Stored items

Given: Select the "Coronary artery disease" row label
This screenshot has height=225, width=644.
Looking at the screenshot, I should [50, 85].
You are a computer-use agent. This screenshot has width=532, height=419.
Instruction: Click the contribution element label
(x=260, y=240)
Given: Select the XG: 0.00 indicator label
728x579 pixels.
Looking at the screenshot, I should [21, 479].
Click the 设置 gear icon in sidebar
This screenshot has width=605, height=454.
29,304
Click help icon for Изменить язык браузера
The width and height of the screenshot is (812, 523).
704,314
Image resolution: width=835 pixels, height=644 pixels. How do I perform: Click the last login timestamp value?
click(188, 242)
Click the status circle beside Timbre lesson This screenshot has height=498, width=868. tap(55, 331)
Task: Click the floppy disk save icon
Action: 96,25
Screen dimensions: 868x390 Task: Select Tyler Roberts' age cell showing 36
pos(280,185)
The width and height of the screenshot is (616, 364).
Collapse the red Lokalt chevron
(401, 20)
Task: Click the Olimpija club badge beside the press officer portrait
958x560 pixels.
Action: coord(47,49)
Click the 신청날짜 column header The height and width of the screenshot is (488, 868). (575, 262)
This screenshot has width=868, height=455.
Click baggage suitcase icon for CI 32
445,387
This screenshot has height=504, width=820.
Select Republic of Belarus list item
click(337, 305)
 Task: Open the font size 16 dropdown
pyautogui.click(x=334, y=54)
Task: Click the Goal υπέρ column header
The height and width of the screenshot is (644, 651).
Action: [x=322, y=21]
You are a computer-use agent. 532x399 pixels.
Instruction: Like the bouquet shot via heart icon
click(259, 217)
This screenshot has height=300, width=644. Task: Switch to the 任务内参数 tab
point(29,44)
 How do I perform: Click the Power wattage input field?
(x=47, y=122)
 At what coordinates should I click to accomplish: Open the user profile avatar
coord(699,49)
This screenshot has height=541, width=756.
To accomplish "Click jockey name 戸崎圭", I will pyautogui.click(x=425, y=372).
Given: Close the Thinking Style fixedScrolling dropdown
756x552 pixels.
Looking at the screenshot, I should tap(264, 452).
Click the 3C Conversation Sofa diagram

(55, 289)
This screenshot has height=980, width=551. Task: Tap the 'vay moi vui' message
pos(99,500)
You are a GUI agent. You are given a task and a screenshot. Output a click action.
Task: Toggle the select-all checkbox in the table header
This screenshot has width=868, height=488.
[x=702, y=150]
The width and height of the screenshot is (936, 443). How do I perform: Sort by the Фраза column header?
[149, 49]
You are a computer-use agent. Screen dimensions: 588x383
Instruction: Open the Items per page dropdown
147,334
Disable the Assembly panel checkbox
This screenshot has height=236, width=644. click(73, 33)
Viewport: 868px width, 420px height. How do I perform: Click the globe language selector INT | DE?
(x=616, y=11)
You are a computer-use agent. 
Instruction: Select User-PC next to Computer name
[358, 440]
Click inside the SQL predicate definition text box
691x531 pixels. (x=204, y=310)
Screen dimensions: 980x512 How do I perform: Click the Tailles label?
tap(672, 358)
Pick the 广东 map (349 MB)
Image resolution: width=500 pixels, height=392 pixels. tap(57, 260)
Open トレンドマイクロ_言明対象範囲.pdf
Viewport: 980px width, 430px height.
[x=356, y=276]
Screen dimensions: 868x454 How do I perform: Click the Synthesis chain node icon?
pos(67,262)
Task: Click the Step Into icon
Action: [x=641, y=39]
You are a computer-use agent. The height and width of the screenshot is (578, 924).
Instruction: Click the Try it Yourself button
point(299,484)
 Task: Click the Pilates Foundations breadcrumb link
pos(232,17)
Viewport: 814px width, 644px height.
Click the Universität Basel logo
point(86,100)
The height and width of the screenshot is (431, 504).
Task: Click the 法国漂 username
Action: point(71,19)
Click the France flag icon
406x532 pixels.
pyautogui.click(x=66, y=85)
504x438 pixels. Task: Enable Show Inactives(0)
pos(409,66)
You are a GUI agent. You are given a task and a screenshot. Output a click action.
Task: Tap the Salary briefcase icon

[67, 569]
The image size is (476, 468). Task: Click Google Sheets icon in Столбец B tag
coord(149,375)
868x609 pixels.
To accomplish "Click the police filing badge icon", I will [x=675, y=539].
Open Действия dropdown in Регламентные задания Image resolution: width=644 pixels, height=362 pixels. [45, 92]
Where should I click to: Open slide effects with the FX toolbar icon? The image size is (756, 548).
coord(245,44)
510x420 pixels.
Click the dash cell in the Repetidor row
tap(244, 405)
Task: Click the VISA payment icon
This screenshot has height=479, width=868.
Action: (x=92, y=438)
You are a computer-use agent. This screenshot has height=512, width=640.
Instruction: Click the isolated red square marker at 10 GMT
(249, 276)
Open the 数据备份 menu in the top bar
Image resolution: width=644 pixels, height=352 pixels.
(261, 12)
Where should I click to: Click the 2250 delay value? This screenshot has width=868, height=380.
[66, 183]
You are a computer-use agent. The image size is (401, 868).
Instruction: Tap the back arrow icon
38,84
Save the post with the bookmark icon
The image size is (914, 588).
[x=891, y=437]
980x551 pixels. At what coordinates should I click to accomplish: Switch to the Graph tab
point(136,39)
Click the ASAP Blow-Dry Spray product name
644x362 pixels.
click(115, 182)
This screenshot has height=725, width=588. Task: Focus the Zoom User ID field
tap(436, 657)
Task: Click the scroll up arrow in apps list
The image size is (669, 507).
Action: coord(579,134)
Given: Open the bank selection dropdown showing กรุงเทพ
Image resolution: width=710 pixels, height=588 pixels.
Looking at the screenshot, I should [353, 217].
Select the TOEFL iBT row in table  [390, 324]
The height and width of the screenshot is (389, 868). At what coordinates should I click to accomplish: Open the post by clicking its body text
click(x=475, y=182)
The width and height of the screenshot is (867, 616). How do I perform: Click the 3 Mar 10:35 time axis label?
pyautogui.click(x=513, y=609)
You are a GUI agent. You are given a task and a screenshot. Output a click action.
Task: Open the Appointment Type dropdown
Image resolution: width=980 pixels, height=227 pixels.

▸ **Task details**
Go through the records and show every line with the string "badge" in it.

▸ **Exercise output**
Task: Click the Olimpija club badge beside the press officer portrait
To accomplish "Click the police filing badge icon", I will [x=675, y=539].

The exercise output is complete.